The morning had the flat, gray weight Robby knew too well, Pittsburgh skies hanging low, the kind that pressed memories closer to the surface. He rolled his bike out of the garage anyway, movements efficient, practiced. Habit was armor. Purpose was momentum.
“Helmet,” he said, already holding it out.
{{user}} took it without argument. That was the thing about his kid, good, quiet, observant. The kind of teenager who listened more than they spoke, who stayed out of the way without being told. Robby noticed that about them with a twinge of guilt; sometimes he forgot they were even in the room because silence had become their language. Today, though, silence felt heavier. Today, he was bringing them into the orbit of his world.
Not ideal. Not even close.
But his wife’s schedule had blown up overnight, and the thought of {{user}} home alone all day, doors unlocked in his mind, worst-case scenarios looping, had made the decision for him. Call it overprotective. He didn’t care. He’d earned his caution the hard way.
They mounted the bike. He set the pace slow, glancing back more than once to make sure {{user}} was steady. The city passed in damp breaths, brick, steel, bridges, until the hospital rose ahead of them, all glass and urgency.

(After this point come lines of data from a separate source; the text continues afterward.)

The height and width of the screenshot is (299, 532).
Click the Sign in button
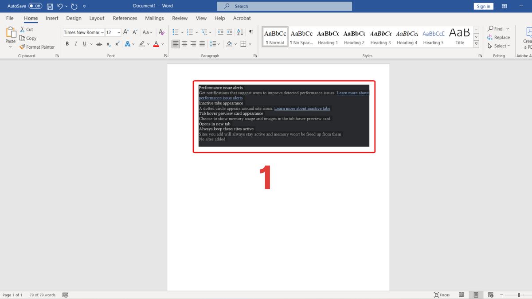click(483, 6)
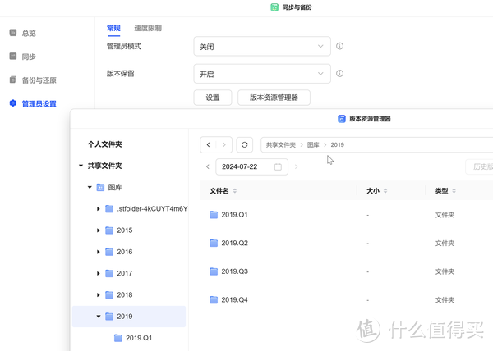Click the back navigation arrow button
This screenshot has width=493, height=351.
(210, 144)
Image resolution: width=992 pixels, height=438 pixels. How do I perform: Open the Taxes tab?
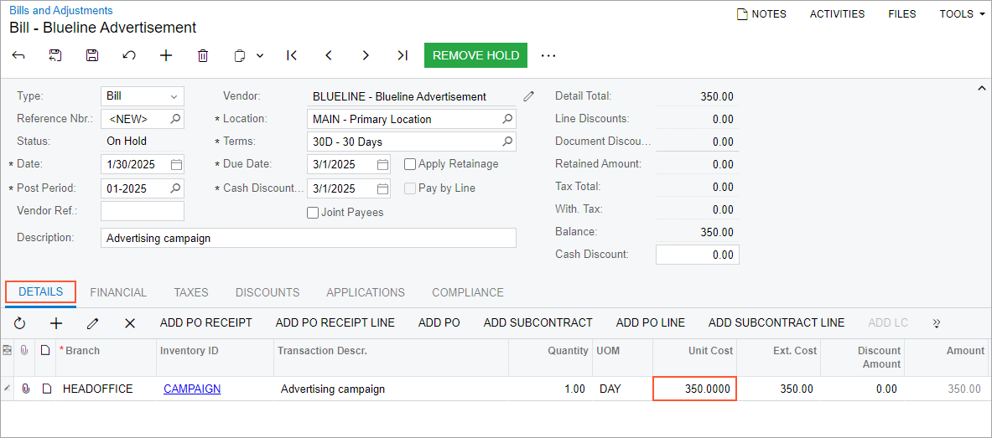point(191,292)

Pittsburgh Trauma Medical Center never slept. It waited. Inside, the air changed instantly, bleach and coffee and adrenaline. The controlled chaos surged around them, gurneys slicing through hallways, voices calling out vitals, the low, constant hum of lives hanging in balance. Robby’s shoulders squared without him thinking about it. Chief attending mode clicked on like a switch.

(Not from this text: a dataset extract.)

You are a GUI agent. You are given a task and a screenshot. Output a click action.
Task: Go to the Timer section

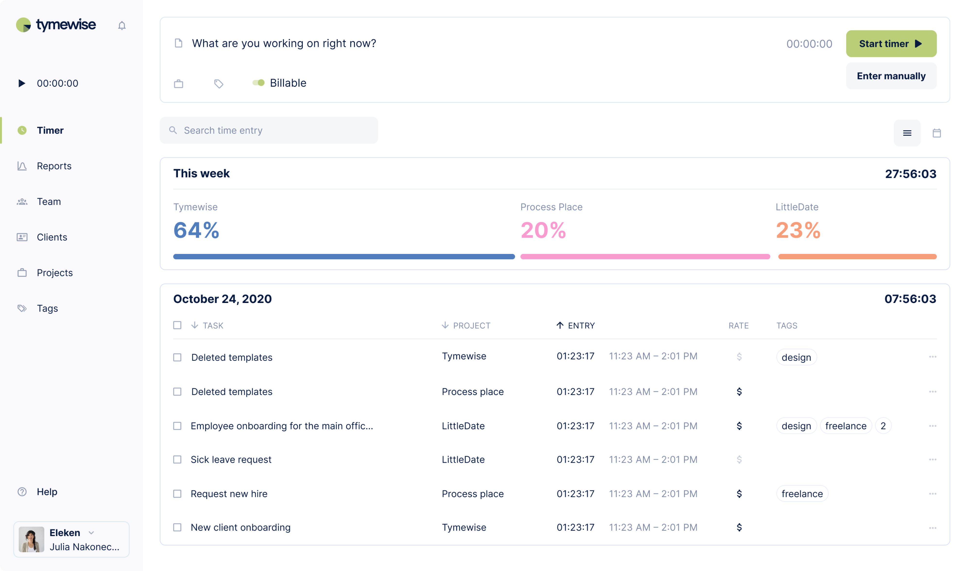coord(50,130)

“Stay with me,” he told {{user}}, voice low but firm. Not a request.
They did.
Nurses clocked him immediately, straightened, nodded, made room. Interns froze just a beat too long, eyes flicking from him to the kid at his side, confusion warring with fear. Robby ignored it. He always did. His reputation preceded him: brilliant, blunt, unforgiving of bullshit. But when a trauma bay cracked open and blood hit the floor, he was the calm in the storm. Always had been.

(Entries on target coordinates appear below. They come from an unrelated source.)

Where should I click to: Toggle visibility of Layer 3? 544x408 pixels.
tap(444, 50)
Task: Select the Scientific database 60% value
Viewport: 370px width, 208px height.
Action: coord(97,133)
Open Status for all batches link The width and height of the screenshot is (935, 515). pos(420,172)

He guided {{user}} to a quiet corner near the administrative offices, out of the main flow. “You sit here. Headphones if you want. Don’t wander.” His gaze softened a fraction. “I’ll check on you when I can.”
A beat. “Okay,” {{user}} said. Quiet. Steady.
He hesitated, just a second longer than he’d ever allow himself on shift, then turned away as a nurse called his name. The work swallowed him whole. A motorcycle collision. A ruptured spleen. Commands snapped sharp and clean. Hands moved. Lives balanced on decisions made in seconds.
Hours later, he passed the corner and paused. {{user}} was exactly where he’d left them, knees drawn up, eyes on their phone, untouched by the frenzy beyond the glass. Small. Patient. Waiting.
Something in Robby’s chest eased, just a notch. Maybe bringing them here wasn’t ideal. Maybe it was reckless. But seeing his kid steady in the margins of the chaos he lived in every day, alive, safe, unafraid, it grounded him in a way nothing else did.
Dad duty, it turned out, wasn’t a distraction. It was the reason he kept going.